So, the flyer is so interesting, because the flyer is the easiest money personality to work with, especially with a kid, because it's all in the relational side. You really have to watch their secondary money personality to see how they're gonna react to spending or saving or taking risks or seeking security.

Bethany: And I also want to highlight the saver and the spender. I think sometimes we say, well, they're very self-explanatory, so you don't need to talk about them. But the interesting thing about them--let me take the saver for example--they like to save, but they also like other people to save, as well.

Jim: That's important to them.

Bethany: Isn't that (Laughter); it is. (Laughter)

Scott: That's huge.

Bethany: It's huge, because it's like they will want you to get a good deal. And when you don't, they will be frustrated with you.

Jim: Interesting.

Bethany: Isn't that interesting? Same thing with a spender. A spender wants to go ahead and spend. They love to give gifts, love to give gifts. Spenders are very generous people.

Jim: Do you tend to hang out with people that you ID with in this way? Do spenders hang with spenders?

Bethany: Well, it definitely makes the relationship easier, because (Laughter) you can see the thing that impacts you every day in a very similar light. And so, it's easier to get along with them, because you see life and the money that impacts you every day in the same way. So, it's definitely easier when it's similar.

Program Note:

John: Well, that's a good perspective and we've covered a lot of ground to this point on today's "Focus on the Family" radio program. If you'd like to find out your child's money personality, do so with the code found at the back of the Palmer's book, The 5 Money Conversations to Have with Your Kids at Every Age and Stage. And we've paired that book with the extended broadcast CD of this program.
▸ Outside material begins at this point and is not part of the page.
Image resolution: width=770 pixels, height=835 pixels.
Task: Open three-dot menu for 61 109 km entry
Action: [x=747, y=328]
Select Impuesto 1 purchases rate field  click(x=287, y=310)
You won't find the book and CD package anywhere else, except at www.focusonthefamily.com/radio or when you call us and our number here, 800-232-6459; 800, the letter A and the word FAMILY.
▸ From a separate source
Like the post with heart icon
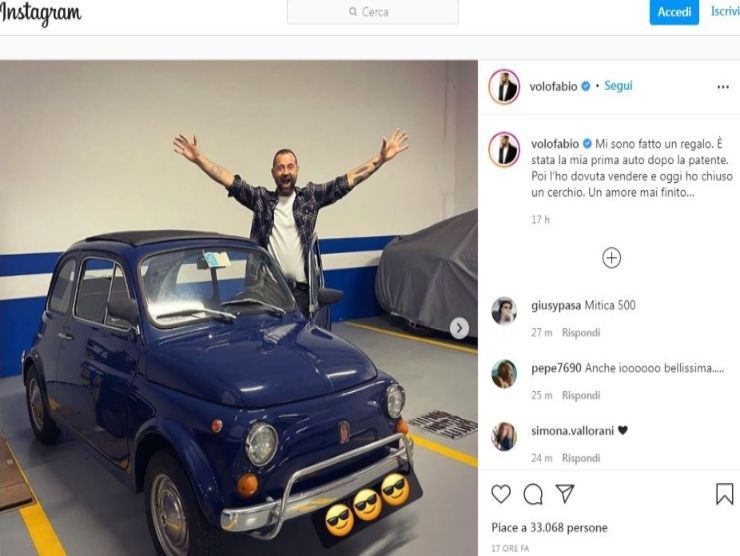740x556 pixels. 501,493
And since we're talking about finances, when you make a generous financial contribution to Focus on the Family of any amount, we'll send that book and CD bundle to you as our way of saying thank you for supporting this ministry. And of course, you can then take that money personality profile quiz with your child.

End of Program Note

Jim: Let's talk about the survey, 'cause I did it early this morning (Laughing).

John: With both boys?

Jim: With one at a time. Thankfully they didn't wake up at the same time. So, Troy is my early riser.

Bethany: Perfect.

Jim: So, Troy came—

Bethany: Nice and fresh.

Jim: --up. Right and I was working, reading, you know, through the book. And so, I scratched this little scratch in the back of the book and it gives you a code. And you go to the website, enter the code and it's again that about 35 quick questions.

And sure enough, Troy came out a spender, security seeker. So, he has that spending mentality. He's 12-years-old. What can I do to move him in a good direction?

Scott: Well, that is a great money personality, I have to say, because (Laughter) it's the same as mine. (Laughter)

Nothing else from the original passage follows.